Wednesday, September 14, 2005

I'm scared shitless by peak oil

Is it just me?

Last year one of the academic tutors at college told me to get out and see the world 'before the oil runs out'. Now, she's a bit of a hippy, but a highly intelligent, well educated hippy. Still, I didn't quite know what she was talking about.

Recently, Mr. Salamone posted a link to one of the more prominent (yet thorough) peak oil sites, and I've been shitting bricks ever since. It's one big suburban, bourgeois nightmare. And I say that as someone who's proudly suburban and thoroughly bourgeois.

Ok, so a lot of people were badly burnt by Y2K hysteria, which had a lot more media coverage than peak oil, relative to their supposed time of impact. Still, everything I've read that has attempted to debunk peak oil has been crappy at best. Now, I'm all for hyping the market mechanism to the hilt when it comes to solving problems, particularly in regard to enviro-skepticism. However, the repeated use of 'the market will fix it' and 'alternative energy sources' as anti-doomsday mantras is only convincing when accompanied by at least a skeleton plan. I've yet to see a debunking essay that can respond with any conviction to specific peak oil claims.

This topic ties in nicely with the recent Integral Naked conversation between KW and Michael Chrichton, regarding the impossibility of predicting the future. Now, regardless of the merits of that conversation regarding global warming, surely the same principles can be applied to the coming peak oil crisis?

Furthermore, isn't this an area rife for some kind of Integral speculation? Given that future scenarios essentially revolve around the idea of suburban life being retooled along previous lines: the end of walmart style corporations and the rebirth of civic life and the importance of local, highly urbanized communities.
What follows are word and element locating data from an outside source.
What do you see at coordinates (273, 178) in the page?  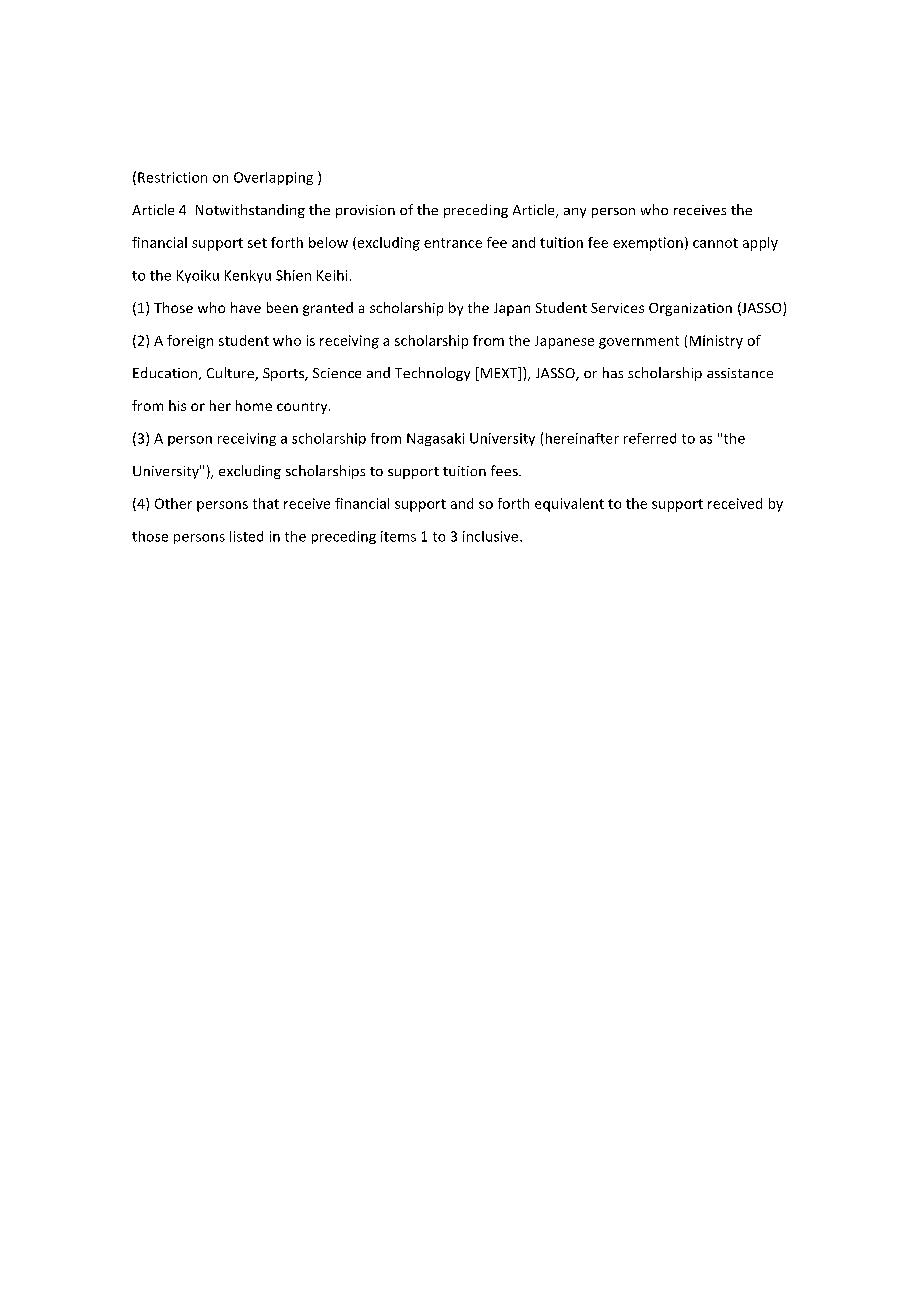 I see `Overlapping` at bounding box center [273, 178].
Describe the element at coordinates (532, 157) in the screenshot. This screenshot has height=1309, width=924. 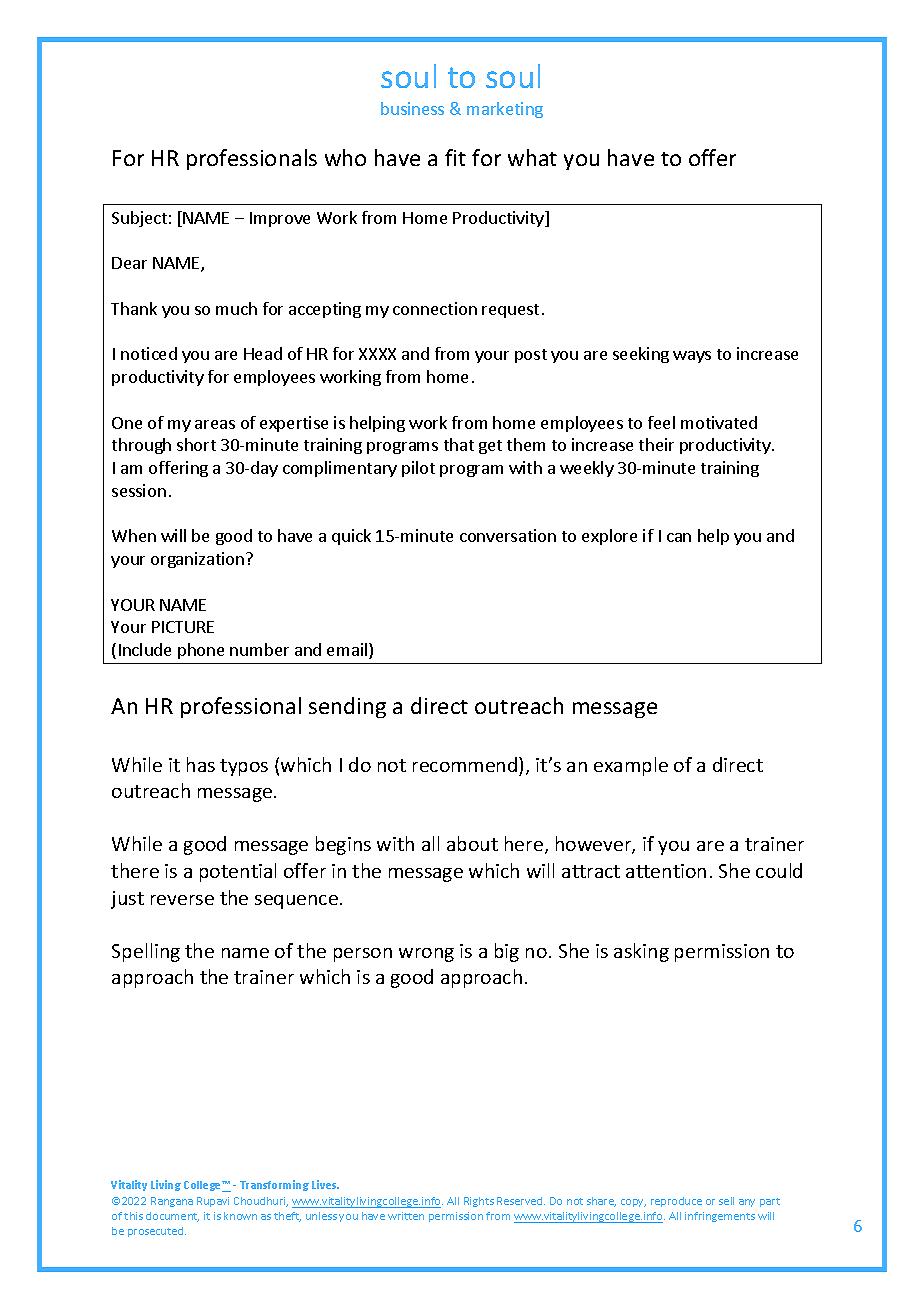
I see `what` at that location.
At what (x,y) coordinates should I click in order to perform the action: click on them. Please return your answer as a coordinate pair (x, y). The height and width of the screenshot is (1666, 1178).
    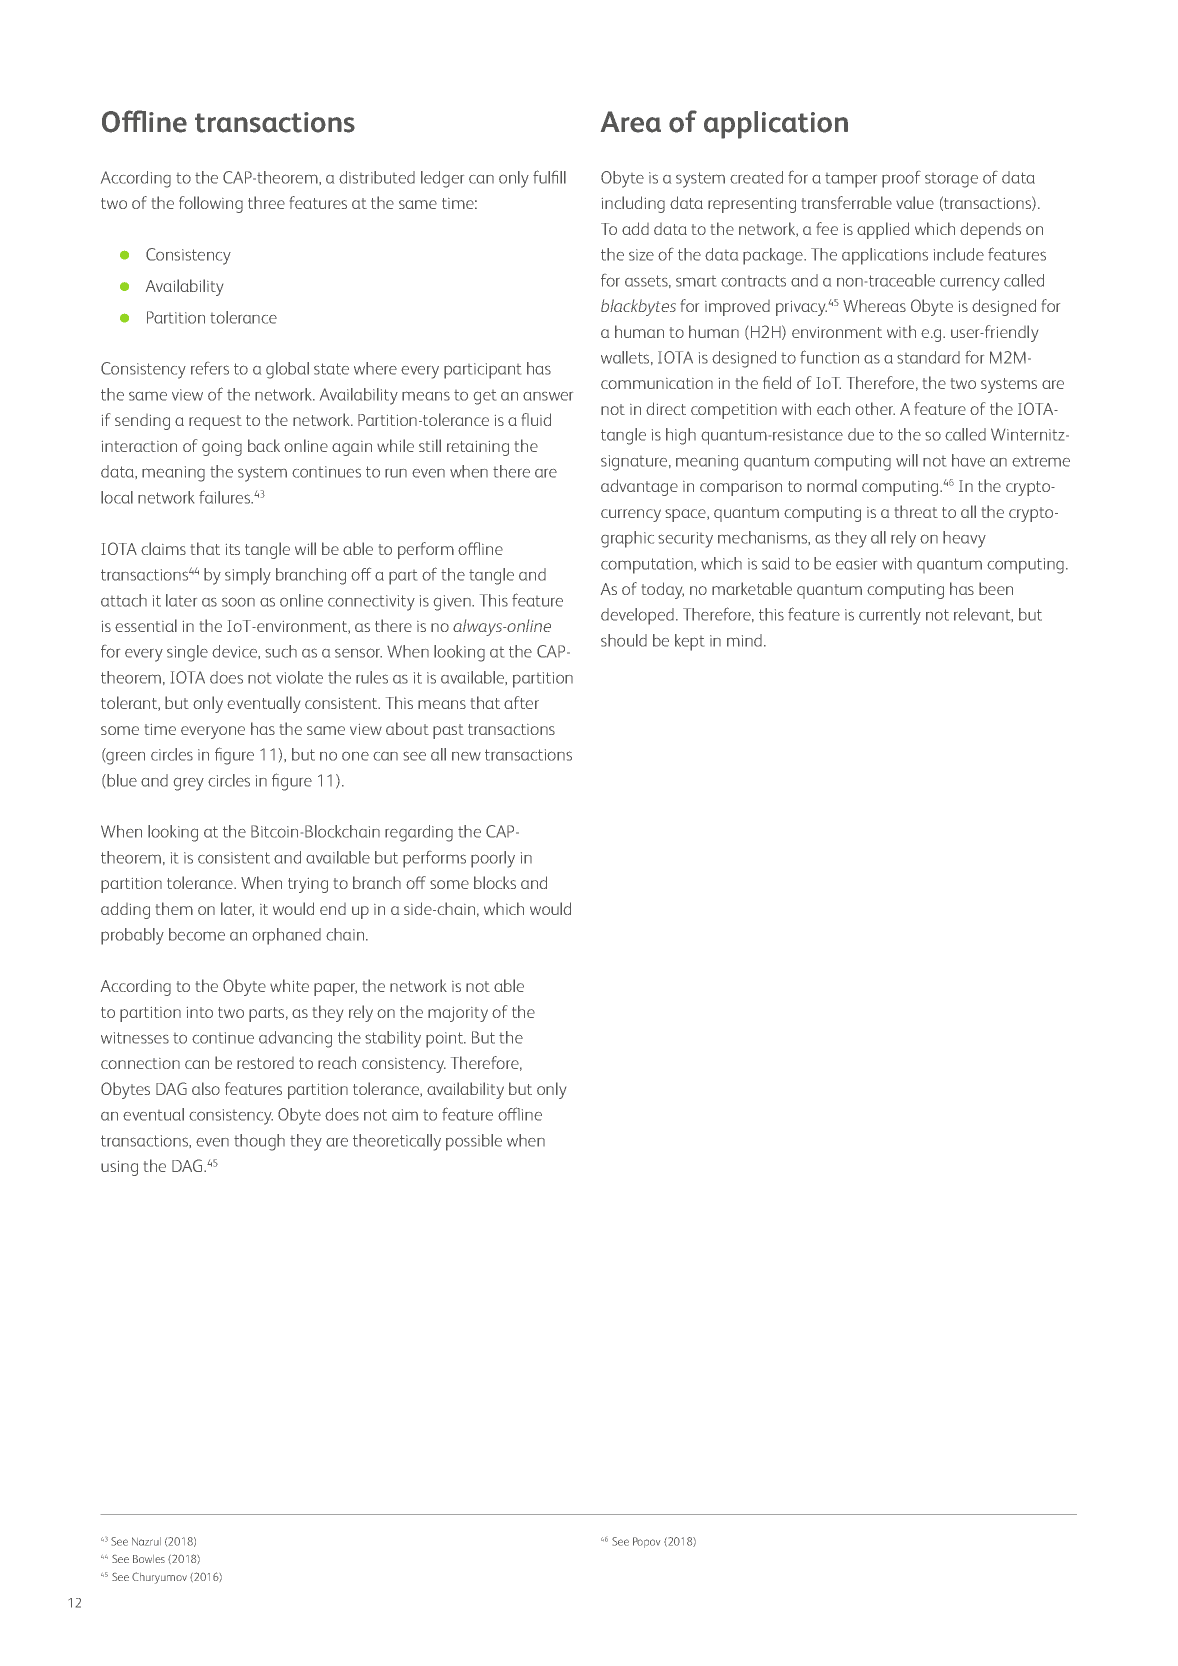
    Looking at the image, I should click on (174, 908).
Can the holonic metaphor apply here? That being if any Holon lower in the chain is destroyed, it prevents higher holons from emerging. So does the informational, post-industrial society rely on the industrial society to exist, or is our current lifestyle a particular offshoot of a certain breed of capitalism (if you're familiar with it, Jameson's the cultural logic of late capitalism seems applicable) and as such we wont see a descent into a pre-industrial mindset, but rather the retooling of cultural life, that will essentially subdue capitalistic cultural values, which will in turn place the emphasis firmly on community, which can be both pre-formal or just emerging into formal, and post-formal (I'm trying really hard not to say Blue and Green here).

More blunty: If industrial society is gutted, then what bits of post-industrial society will remain (assuming the worst case scenario?). If we're going to have faith in some kind of evolutionary telos, then peak oil will be corrective (perhaps violently, agonizingly corrective, but corrective none the less). Or is a matter of cultural/societal entropy, in which case Nihilism is the go?

Ok, rant over. Just got a little bit freaked out reading all the peak oil literature. Everyone who's read it seems to have the same reaction: FUCK! followed by a mix of bewilderment and skepticism. So that's my 2 cents.